I trim leaves that are blocking bud sights. And if i can, just trim half of the leaves. Leaves are good, keep them if you can. You can cut half a leaf off and its still effective.


----------



## Greenisgold (Feb 2, 2009)

The main reason why it's called low stress training training is that the only stress you are putting the plant through is bending them over.
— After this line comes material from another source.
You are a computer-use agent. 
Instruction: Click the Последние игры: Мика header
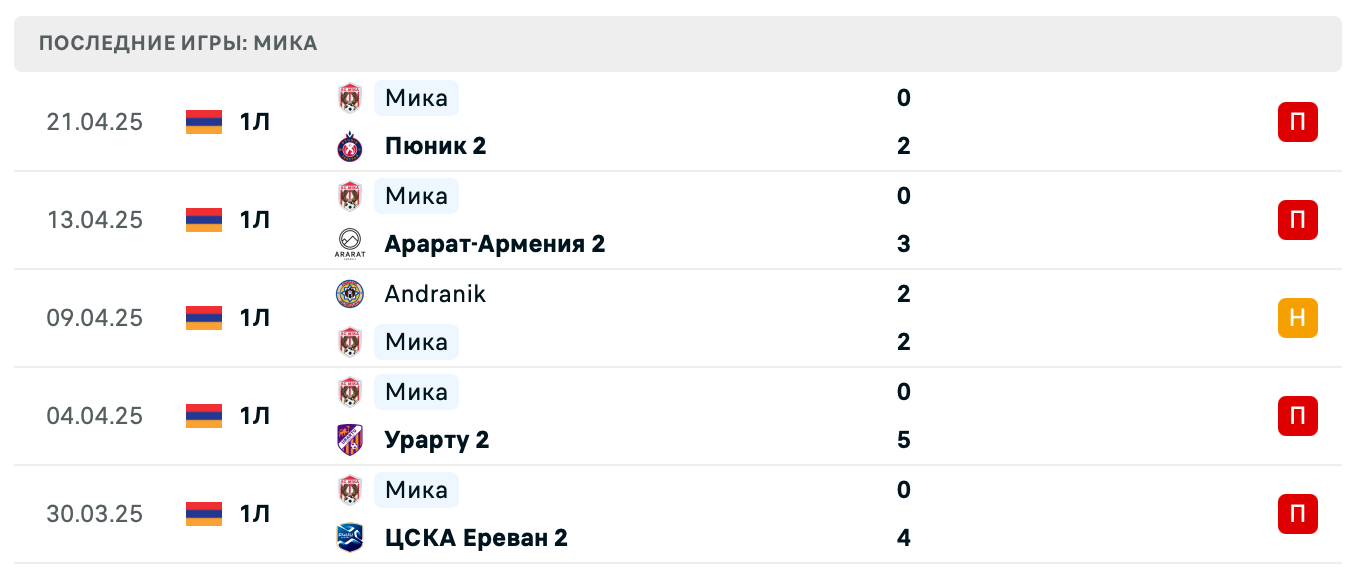point(178,43)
Leave the leaves on as these are your money makers, just tuck them under.


----------



## panta (Feb 2, 2009)

is it better to tie leaves than to cut em and if im doing a little bit of both does it couse less stress if i tie a leaf or two or cut every few days or maybe do it all at once


----------



## panta (Feb 2, 2009)

i just started to flower these 4 days ago so now looking for any advice on how to maximize the yeild,is it too late now to lst and prune


----------



## panta (Feb 2, 2009)

the pics...


----------



## tinyTURTLE (Feb 2, 2009)

when i LST, i trim only the leaves that are in the dirt. for mold prevention's sake.


----------



## panta (Feb 2, 2009)

if i tie leaves like this does it couse stress to a plant


----------



## panta (Feb 2, 2009)

hers the pic


----------



## dhhbomb (Feb 2, 2009)

it might cause just a little stress but less than cutting the leaf


----------



## nickfury510 (Feb 2, 2009)

by lsting and triming the fan leaves you are kinda defeting the purpose...those "big fan leaves that get in the way of budsites" are the main growth benefactors on your plant...by bending your plant you arent opening budsites to sun, you are changing the direction of growth hormones to lower branches giving them the chance to take dominance as the main cola..by cutting fan leaves you are limiting the amount of energy your plant can produce to grow those new shoots to their full potential...i know im going to get flamed by people who "have lsted and cut fan leaves and got big buds" before you fire away go read up on plant botony to understand how a plant grows......


----------



## panta (Feb 2, 2009)

so teing is better than cuting,my plants are 4 days in 12/12 is it too late to lst or tie leaves or can i still do it


----------



## nickfury510 (Feb 2, 2009)

panta said:


> so teing is better than cuting,my plants are 4 days in 12/12 is it too late to lst or tie leaves or can i still do it


 ive pulled my branches up to 2 weeks in...i dont like to go to far into flower just in case i snap a branch..that kinda stress will cut heavily into your bloom time...as far as the fan leaves, i just let them go...if they are long enough to do so then i just tuck them..


----------



## wackymack (Feb 2, 2009)

panta said:


> is it better to tie leaves than to cut em and if im doing a little bit of both does it couse less stress if i tie a leaf or two or cut every few days or maybe do it all at once


 
i do this too,but i take scissors and heat them then cut,that way it seals the wound right away and a little less stress


----------



## c1914 (Feb 3, 2009)

thanks for the input...

nickfury--I'm just trimming the fan leaves on the main stem as the main stem snakes its way around the circle. It seems to stimulate growth of the new shoots that are rising to the light. I will, of course, leave the fan leaves that develop on the new growth.


----------



## SC3Stoner (Feb 3, 2009)

check out my grow... Im growing a circular lst and I have just about every fan leaf tied down.

https://www.rollitup.org/grow-journals/155269-sc3stoners-150w-hps-circular-lst.html


----------



## c1914 (Feb 3, 2009)

thanks Stoner

I'm on the road right now, so it will be a bit before I can post some pics--Friday night or Saturday--of my little baby. I am getting some very nice growth off the pruned sites.

This does bring up another question. How long should one LST? If the goal is to have a number of offshoots thinking they are colas, then how far can we veg them for? Can we create a three foot, six foot or twelve foot circle?


----------



## c1914 (Feb 8, 2009)

Here's a pic of my white widow LST


----------



## Greenisgold (Feb 8, 2009)

So, I have been using this method for years now, and way before it was called LST. Way back when it was just called bending the plant over. Here's a pic of 6 MTF plants that are all lst. There are 8 in the room but the other 2 are behind camera. These vegged for 7 weeks and this pic is 7 weeks of flowering. I do not let the strings up during flower like some do, so these plants are all pulled down. For 1000 watt light, on a mover my average yieldd was 2 lbs give or take depending on strain. The whole idea is to make very bud the same size.


----------